Cube is a SciFi horror film about a group of “subjects” who awaken in a room with anterograde amnesia as to
how (or why) they got there. The characters discover that their new prison cell is one of 17,576 rooms that
form a government-sanctioned cube with booby-traps that impede their search for an exit. The strangers must
overcome significant trust issues and work together to solve the puzzle of the cube to gain their salvation.
THE PSYCHIATRY OF CUBE
The original group of 4 characters finds Kazan, an occupant of the cube who is stricken with an adult autistic disorder, likely Asperger’s syndrome. Two psychiatric comorbidities affecting people with Asperger’s syndrome include Social Anxiety Disorder (SAD) and Posttraumatic Stress Disorder (PTSD). Cube serves to review these 2 disorders through analysis of its 2 main characters. The group travels silently through a room with a sound-activated trap.
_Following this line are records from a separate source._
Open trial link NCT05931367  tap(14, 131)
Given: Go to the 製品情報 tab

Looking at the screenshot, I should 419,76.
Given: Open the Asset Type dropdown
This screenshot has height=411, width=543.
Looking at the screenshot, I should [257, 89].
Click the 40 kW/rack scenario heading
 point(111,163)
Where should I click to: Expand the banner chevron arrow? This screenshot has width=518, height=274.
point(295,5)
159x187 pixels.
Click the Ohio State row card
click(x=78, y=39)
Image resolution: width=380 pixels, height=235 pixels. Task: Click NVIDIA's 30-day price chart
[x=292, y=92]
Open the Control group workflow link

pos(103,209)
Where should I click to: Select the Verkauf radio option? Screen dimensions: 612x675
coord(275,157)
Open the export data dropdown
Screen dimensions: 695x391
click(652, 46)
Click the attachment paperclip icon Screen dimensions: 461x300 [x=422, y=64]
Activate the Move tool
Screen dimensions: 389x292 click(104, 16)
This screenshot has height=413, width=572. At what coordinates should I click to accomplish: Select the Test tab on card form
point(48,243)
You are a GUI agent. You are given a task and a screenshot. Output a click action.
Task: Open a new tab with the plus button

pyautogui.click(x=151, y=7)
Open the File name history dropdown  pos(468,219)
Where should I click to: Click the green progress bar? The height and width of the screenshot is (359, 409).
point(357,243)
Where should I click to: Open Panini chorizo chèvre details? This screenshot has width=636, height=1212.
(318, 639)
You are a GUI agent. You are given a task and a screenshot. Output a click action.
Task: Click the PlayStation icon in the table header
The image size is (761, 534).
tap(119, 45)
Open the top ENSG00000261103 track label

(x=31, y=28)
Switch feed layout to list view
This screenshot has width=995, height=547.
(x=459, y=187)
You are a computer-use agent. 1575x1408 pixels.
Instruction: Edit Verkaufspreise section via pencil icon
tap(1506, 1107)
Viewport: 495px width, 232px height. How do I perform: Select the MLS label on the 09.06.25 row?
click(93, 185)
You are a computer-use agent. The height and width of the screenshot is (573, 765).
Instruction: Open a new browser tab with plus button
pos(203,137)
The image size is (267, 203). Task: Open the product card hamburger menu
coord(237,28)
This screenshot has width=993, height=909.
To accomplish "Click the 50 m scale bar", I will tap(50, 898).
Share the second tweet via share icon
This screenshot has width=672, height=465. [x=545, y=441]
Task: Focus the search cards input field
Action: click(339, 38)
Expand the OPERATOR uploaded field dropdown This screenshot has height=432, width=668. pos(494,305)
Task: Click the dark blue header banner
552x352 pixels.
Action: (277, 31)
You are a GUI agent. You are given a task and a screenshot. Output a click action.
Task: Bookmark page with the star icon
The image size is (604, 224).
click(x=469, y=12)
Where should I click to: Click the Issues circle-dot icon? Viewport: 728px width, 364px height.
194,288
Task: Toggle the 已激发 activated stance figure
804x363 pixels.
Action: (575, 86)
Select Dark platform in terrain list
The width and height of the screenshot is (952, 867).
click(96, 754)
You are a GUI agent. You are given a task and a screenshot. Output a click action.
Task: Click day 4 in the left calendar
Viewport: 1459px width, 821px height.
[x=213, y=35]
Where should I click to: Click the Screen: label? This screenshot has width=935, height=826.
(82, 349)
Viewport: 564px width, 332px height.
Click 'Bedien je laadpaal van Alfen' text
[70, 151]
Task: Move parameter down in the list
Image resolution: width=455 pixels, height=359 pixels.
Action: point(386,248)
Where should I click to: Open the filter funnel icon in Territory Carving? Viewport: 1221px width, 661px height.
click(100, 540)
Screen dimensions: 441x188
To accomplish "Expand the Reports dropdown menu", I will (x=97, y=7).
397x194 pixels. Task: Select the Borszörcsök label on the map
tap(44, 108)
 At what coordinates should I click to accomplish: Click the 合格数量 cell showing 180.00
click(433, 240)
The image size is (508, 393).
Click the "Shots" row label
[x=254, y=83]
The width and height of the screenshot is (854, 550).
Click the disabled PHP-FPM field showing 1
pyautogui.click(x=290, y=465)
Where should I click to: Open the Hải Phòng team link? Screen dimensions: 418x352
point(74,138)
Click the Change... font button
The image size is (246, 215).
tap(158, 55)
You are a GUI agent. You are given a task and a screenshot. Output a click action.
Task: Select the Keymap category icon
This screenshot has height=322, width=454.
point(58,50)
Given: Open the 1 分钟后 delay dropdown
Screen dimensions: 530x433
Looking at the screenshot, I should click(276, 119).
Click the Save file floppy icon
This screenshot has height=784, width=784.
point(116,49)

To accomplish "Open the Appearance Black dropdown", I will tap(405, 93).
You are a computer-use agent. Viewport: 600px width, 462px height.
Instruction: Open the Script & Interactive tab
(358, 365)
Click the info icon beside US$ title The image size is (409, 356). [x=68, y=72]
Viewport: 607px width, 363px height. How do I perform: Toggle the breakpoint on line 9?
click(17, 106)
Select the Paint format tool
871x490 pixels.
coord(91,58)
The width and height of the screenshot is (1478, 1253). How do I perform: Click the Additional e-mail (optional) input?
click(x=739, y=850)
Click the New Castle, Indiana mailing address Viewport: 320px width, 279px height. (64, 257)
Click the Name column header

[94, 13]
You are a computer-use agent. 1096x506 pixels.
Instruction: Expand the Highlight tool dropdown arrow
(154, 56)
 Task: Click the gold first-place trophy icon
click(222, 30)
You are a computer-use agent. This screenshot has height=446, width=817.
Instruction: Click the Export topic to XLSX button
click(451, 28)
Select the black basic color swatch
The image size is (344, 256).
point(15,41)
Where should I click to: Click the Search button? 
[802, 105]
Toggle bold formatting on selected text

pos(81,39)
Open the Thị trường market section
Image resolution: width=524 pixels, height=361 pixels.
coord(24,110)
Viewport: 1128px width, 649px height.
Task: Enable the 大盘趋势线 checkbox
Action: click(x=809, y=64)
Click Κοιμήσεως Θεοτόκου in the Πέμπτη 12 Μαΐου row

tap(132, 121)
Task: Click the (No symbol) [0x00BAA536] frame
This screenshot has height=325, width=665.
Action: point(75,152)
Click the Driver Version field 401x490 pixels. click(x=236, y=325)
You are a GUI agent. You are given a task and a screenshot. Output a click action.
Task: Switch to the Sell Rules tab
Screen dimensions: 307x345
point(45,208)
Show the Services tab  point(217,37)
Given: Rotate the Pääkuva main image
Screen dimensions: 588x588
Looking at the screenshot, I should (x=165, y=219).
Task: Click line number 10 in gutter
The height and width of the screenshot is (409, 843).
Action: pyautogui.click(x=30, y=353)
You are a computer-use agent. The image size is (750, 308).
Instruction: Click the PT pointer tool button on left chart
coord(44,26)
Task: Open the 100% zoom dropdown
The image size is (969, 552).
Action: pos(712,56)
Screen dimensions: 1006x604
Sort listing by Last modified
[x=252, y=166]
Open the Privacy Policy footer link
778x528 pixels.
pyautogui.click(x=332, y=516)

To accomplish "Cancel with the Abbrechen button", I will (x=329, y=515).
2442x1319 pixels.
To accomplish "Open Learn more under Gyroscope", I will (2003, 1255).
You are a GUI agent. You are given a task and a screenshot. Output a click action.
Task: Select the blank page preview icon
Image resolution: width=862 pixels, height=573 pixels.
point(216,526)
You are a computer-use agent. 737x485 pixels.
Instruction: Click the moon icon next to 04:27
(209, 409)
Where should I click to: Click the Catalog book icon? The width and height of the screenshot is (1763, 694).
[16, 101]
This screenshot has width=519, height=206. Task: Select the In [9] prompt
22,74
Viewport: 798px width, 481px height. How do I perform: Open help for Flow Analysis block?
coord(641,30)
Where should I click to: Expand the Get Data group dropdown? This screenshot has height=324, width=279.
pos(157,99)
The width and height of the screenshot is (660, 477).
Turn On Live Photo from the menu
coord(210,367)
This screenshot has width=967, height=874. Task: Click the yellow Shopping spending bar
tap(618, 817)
After Kazan makes a sound and nearly causes Quentin’s death, Quentin threaten’s Kazan. This interaction moves the narrative forward, as these 2 characters symbolize the yin-yang of the group’s efforts to escape.
Affecting 1 in 68 children (CDC, 2014), individuals with an autism spectrum disorder have high levels of psychiatric comorbidity including SAD. The film serves as a metaphorical platform to discuss the treatments for SAD including group therapy, flooding (in vivo exposure therapy), and novel psychopharmacological therapies such as 3,4-methylenedioxy-methamphetamine (MDMA). MDMA (ecstasy) produces effects characteristic of psychedelics (hallucinogens) and amphetamines. Renewed research interest in MDMA and anxiety builds on earlier studies of lysergic acid diethylamide (LSD) and psilocybin in treating autistic minors (misdiagnosed as having childhood schizophrenia). The drug’s hallucinogenic effect may also explain Kazan’s subjective reality of being imprisoned in the cubic colossus.
Another comorbidity of Asperger’s syndrome is PTSD. This illness is likely depicted by Quentin, a police officer. NMDA inhibits the activity of the left amygdala (lessens the fear response) while increasing the activity in the prefrontal cortex (Mithoefer, 2011) thus dampening the conditioned fear response. [Spoiler Alert] Kazan and Quentin are the last men standing, with the former leaving through the hatch into the bright light, a metaphor for a breakthrough in psychotherapy.